Hydromorphone 0.1 mg/kg with either Acepromazine 0.01 mg/kg or Midazolam 0.2 mg/kg IM along with acupuncture points as well – Of course these protocols can be used without the ACPs but the effect is enhanced by their use and in some cases the can be used along. IV doses of these combinations will also work well in most cases as long as they are not given rapidly and it is recommended that only half doses are given initially.
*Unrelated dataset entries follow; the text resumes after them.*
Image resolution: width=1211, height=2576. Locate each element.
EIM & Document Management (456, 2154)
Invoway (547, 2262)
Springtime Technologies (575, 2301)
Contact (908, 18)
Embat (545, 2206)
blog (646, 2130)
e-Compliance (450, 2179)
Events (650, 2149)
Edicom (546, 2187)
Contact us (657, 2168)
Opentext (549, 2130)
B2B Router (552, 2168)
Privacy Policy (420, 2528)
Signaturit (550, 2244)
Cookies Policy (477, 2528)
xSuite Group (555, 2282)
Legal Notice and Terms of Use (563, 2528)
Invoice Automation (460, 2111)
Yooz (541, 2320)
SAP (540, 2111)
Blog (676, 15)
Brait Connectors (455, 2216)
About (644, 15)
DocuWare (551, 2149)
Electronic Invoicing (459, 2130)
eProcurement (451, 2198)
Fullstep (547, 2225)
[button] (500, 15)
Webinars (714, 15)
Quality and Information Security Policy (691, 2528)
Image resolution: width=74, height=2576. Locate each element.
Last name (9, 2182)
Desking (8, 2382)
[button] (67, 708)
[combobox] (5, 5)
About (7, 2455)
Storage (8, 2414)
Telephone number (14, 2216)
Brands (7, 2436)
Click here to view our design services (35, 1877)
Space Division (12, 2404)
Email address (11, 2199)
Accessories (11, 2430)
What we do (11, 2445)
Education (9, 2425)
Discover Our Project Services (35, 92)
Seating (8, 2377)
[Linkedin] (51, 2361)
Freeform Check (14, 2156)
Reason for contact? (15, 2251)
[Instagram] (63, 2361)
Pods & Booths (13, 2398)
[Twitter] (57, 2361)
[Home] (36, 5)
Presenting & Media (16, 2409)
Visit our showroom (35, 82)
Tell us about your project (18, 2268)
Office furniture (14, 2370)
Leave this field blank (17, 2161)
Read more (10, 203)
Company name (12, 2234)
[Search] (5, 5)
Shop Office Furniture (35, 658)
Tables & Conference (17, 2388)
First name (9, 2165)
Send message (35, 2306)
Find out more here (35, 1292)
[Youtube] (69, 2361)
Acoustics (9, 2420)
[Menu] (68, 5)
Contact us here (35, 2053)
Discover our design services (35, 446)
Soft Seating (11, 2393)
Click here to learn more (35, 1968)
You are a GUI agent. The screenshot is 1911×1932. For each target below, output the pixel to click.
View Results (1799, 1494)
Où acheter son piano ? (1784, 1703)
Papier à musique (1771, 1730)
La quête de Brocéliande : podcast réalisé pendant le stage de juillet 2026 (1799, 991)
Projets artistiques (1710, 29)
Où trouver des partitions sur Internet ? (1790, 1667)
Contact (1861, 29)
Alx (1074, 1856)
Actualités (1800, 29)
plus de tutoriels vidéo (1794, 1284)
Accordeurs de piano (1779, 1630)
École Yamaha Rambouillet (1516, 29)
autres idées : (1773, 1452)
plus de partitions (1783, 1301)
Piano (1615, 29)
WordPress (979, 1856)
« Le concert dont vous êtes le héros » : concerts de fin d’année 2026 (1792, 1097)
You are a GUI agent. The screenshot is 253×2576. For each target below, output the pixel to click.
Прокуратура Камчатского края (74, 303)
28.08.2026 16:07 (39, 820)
Ketamine 2-4 mg/kg, butorphenol 0.1-0.2 mg/kg, and acepromazine 0.01-0.04 mg/kg mixture in the same syringe given IM in the epaxial muscles (if IV access is not already available).

Anesthesia Induction, Intubated and Positive Pressure Breathing Instituted:

Anesthesia Induction with IV doses of these drugs with a small dose of propofol may also be needed for the very critical difficult breathing patient on occasion. This may be indicated when the dog or cat is literally “breathing their last” Blow by oxygen is given until the IV hydromorphone and Midazolam are on board and then a bag valve mask is added and assist ventilation is given. Then a small amount of propofol is provided (generally 1-4 mg/kg starting with the lower end of the dose. The trachea is intubated with the assistance of a laryngoscope (if available – which is especially helpful in cats and those dogs with airway compromises such as those that are brachycephalic. Positive pressure ventilation will then be instituted while other diagnostics and therapy such as chest taps , chest tube placement, or thoracic surgery such as what might be needed for a small dog that was attached by a large dog and sustaining injury to both the right and left thoracic wall and lung tissue, those with severe pulmonary edema from congestive heart failure, or centroneurogenic pulmonary edema from a choking episode.